◆ The problem
Reproduce the passage from the Alaska land swap article below word for word, starting at "Everyone agreed Thursday" and ending at "Parks and Forests.".

◆ Text excerpt
□ □ □ □
SHARE DOES LAND SWAP HAVE ANY MERIT? CONSENSUS IS THAT NO ONE KNOWS

Everyone agreed Thursday that nobody knows - or likely can even figure out - whether an Alaska land swap pushed by Sen. Jake Garn, R-Utah, for Kennecott evenly benefits both the nation and mining companies.

But Sen. Howard Metzenbaum, D-Ohio, is still intimating that Garn is orchestrating a land "giveaway" to benefit Utah's Kennecott - an accusation that this month made Garn's temper explode in a long Senate floor tirade against "meddling" by Eastern senators in Western land issues.Garn was more reserved Thursday in a hearing about the swap - which he insists is good for all - before the Senate Energy Subcommittee on Public Lands, National Parks and Forests.

But he vowed to continue pushing the deal, while Metzenbaum vowed to continue fighting it and other officials said they did not have data to conclusively prove whose contentions about the deal are correct.
□ □ □ □
◆ Record excerpts
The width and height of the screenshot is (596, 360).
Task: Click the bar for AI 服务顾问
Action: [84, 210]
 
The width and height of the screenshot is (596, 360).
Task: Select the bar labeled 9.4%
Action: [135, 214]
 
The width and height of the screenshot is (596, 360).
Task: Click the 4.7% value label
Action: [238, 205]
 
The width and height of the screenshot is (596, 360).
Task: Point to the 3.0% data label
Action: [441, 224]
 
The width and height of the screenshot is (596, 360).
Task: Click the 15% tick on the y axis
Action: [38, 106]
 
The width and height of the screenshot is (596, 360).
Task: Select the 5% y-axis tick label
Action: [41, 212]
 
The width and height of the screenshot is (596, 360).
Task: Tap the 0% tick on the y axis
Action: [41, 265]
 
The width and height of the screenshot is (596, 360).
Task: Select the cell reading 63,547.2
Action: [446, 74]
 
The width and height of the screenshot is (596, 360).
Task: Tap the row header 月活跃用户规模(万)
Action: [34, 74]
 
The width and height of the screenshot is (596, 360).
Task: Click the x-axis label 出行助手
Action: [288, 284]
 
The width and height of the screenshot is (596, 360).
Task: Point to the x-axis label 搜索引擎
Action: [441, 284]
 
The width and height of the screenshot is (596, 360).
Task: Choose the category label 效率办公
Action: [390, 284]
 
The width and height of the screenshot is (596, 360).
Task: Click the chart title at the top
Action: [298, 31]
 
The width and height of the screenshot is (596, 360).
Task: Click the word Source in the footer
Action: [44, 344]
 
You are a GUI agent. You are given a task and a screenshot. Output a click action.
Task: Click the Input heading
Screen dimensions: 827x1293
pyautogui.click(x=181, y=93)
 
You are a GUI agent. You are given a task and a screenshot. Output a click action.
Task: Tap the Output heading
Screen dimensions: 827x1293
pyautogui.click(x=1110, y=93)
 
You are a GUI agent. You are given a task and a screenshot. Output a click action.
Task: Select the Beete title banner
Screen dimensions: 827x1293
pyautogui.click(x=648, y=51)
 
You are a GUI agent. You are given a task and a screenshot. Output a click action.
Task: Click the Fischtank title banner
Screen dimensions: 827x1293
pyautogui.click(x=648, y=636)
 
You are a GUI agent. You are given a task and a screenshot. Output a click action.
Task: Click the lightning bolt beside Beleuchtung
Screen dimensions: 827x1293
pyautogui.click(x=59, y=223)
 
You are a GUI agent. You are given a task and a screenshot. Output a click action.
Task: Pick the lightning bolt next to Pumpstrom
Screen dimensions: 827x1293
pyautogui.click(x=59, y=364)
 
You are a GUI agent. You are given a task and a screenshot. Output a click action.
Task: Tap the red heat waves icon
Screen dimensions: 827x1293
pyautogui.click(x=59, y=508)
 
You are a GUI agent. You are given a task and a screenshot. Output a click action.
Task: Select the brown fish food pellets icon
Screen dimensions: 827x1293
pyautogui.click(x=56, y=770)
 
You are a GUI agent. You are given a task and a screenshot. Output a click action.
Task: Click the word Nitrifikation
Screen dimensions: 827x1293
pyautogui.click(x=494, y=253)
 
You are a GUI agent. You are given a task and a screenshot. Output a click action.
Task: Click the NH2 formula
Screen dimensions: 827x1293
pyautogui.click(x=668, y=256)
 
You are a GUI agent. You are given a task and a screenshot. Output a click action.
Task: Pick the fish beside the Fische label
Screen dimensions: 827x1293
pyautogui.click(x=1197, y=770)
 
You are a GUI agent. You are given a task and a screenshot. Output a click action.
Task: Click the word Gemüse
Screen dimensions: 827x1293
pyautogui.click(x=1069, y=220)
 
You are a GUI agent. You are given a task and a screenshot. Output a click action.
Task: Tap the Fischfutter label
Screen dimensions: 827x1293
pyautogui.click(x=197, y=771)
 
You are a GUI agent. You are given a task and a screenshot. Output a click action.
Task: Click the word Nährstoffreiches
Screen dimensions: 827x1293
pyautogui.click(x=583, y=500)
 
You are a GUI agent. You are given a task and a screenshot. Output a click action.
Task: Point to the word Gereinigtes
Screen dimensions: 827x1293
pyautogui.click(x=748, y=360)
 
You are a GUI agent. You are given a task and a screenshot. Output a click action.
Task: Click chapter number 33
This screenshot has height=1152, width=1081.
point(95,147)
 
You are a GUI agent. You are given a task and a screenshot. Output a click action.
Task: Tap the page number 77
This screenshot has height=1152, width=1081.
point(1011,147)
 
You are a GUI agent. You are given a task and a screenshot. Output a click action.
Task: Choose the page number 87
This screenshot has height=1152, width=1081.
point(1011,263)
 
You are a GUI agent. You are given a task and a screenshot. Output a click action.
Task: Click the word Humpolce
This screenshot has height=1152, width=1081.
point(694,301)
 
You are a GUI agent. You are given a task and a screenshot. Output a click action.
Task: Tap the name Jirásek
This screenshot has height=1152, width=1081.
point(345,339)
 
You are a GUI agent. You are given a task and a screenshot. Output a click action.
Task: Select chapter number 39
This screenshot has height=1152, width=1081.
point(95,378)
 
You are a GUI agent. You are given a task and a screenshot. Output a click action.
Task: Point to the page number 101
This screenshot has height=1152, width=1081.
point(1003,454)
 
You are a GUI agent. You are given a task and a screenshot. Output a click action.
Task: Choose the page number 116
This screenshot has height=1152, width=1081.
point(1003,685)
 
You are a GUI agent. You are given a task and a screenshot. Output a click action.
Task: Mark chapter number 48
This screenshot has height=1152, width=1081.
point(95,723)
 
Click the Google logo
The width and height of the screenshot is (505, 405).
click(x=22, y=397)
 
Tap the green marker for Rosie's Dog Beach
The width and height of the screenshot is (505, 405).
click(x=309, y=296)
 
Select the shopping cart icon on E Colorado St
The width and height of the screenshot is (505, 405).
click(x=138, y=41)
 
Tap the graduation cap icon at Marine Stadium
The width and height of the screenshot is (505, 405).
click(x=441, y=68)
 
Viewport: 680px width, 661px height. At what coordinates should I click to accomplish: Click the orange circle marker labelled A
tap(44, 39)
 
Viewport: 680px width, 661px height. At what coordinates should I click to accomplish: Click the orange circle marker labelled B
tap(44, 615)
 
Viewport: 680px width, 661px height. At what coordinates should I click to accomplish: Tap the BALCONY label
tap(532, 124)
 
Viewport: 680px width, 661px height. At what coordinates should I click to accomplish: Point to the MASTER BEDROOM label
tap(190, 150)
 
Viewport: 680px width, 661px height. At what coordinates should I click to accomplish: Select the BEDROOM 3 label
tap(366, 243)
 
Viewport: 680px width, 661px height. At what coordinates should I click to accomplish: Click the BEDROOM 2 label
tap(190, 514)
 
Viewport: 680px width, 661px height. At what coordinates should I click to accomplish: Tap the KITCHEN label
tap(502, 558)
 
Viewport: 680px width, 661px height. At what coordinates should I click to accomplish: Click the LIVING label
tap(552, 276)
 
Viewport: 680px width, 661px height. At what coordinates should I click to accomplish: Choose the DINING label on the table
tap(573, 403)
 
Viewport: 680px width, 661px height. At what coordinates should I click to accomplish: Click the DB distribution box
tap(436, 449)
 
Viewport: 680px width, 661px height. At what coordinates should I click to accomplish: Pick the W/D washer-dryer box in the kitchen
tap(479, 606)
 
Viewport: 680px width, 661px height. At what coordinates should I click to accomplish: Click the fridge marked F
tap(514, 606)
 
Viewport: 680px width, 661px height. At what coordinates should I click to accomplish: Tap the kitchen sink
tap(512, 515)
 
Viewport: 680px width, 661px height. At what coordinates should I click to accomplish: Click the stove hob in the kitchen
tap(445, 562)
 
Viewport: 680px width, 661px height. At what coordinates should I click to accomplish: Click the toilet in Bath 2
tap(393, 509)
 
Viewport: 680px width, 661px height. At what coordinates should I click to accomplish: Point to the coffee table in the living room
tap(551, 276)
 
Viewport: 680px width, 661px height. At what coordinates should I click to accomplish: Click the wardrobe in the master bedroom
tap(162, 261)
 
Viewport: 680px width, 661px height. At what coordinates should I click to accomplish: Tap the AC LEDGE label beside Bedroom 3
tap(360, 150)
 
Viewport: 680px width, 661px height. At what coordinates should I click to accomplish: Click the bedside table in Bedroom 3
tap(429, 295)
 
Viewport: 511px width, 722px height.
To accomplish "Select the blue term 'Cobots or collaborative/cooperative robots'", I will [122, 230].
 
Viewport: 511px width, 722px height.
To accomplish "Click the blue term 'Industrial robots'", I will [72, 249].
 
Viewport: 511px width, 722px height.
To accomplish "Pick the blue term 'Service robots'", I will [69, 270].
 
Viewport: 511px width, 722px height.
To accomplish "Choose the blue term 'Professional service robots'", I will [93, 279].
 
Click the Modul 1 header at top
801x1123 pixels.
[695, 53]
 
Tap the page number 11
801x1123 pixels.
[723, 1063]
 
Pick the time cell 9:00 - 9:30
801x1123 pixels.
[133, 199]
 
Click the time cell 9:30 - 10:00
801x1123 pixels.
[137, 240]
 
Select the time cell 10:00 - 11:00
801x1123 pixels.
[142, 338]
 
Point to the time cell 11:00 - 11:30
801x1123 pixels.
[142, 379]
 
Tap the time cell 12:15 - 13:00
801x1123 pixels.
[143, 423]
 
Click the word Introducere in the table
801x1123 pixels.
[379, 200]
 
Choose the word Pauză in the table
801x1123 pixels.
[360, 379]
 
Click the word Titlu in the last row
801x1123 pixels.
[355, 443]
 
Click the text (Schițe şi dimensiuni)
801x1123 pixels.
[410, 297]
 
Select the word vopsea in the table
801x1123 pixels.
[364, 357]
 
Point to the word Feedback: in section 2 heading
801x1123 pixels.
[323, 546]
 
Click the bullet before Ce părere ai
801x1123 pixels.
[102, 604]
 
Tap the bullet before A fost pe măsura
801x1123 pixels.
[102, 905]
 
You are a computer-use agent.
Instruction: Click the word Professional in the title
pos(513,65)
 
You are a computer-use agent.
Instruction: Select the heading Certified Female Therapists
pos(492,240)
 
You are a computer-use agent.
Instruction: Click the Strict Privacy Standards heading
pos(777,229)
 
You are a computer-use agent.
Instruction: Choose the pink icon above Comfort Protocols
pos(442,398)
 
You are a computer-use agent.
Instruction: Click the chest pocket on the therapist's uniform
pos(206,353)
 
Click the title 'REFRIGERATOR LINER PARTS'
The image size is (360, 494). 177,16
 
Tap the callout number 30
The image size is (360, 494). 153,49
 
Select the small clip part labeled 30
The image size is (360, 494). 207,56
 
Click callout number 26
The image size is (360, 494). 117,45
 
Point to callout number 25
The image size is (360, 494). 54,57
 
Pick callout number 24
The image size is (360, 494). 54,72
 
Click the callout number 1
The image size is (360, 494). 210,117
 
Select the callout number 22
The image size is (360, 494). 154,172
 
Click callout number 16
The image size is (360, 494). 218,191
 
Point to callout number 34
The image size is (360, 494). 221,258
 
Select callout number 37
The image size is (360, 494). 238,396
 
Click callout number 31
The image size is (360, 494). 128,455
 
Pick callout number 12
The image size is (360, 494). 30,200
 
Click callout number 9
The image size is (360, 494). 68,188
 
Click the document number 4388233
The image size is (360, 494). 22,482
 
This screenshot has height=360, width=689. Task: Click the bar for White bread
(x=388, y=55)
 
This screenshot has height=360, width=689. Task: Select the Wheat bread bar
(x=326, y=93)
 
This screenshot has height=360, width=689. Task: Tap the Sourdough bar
□ □ □ □
◆ Solution to this task
Everyone agreed Thursday that nobody knows - or likely can even figure out - whether an Alaska land swap pushed by Sen. Jake Garn, R-Utah, for Kennecott evenly benefits both the nation and mining companies.

But Sen. Howard Metzenbaum, D-Ohio, is still intimating that Garn is orchestrating a land "giveaway" to benefit Utah's Kennecott - an accusation that this month made Garn's temper explode in a long Senate floor tirade against "meddling" by Eastern senators in Western land issues.Garn was more reserved Thursday in a hearing about the swap - which he insists is good for all - before the Senate Energy Subcommittee on Public Lands, National Parks and Forests.